対象の記録:
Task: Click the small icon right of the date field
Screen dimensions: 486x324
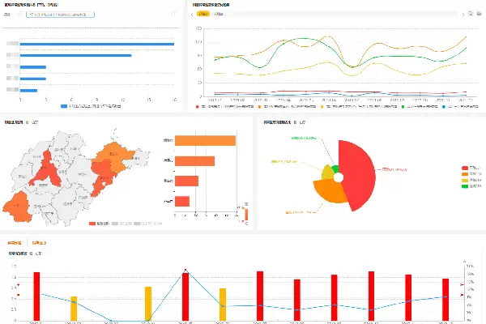Action: click(175, 14)
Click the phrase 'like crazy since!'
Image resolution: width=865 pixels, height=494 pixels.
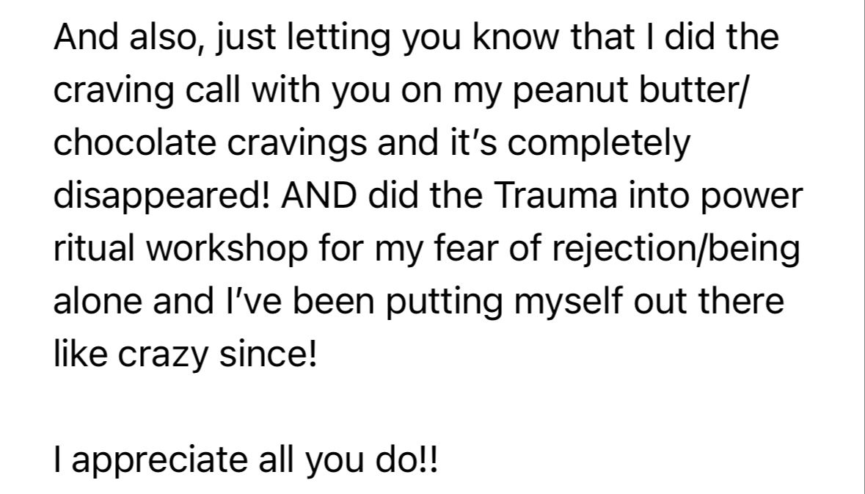click(x=186, y=354)
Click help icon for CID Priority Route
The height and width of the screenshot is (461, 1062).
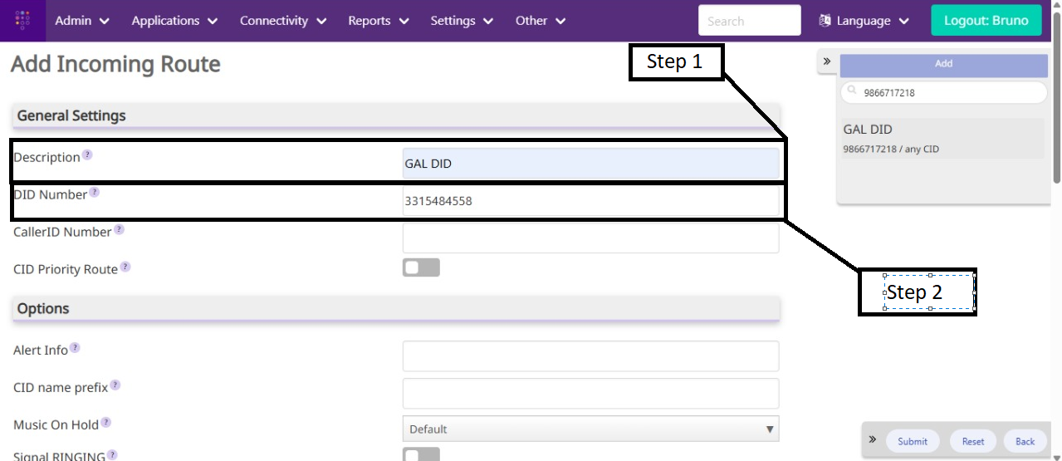[125, 267]
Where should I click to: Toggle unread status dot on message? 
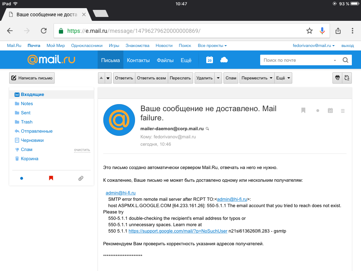[318, 110]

依頼:
上の記録を一行ずつ、「番号」と「内容」の2列からなるMarkdownの表に書き換えてください。空行は除き、画像は表に入れないでください。

解答:
| 番号 | 内容 |
|---|---|
| 1 | Task: Click the small icon right of the date field |
| 2 | Screen dimensions: 486x324 |
| 3 | Action: click(175, 14) |
| 4 | Click the phrase 'like crazy since!' |
| 5 | Image resolution: width=865 pixels, height=494 pixels. |
| 6 | click(x=186, y=354) |
| 7 | Click help icon for CID Priority Route |
| 8 | The height and width of the screenshot is (461, 1062). |
| 9 | [125, 267] |
| 10 | Where should I click to: Toggle unread status dot on message?  |
| 11 | [318, 110] |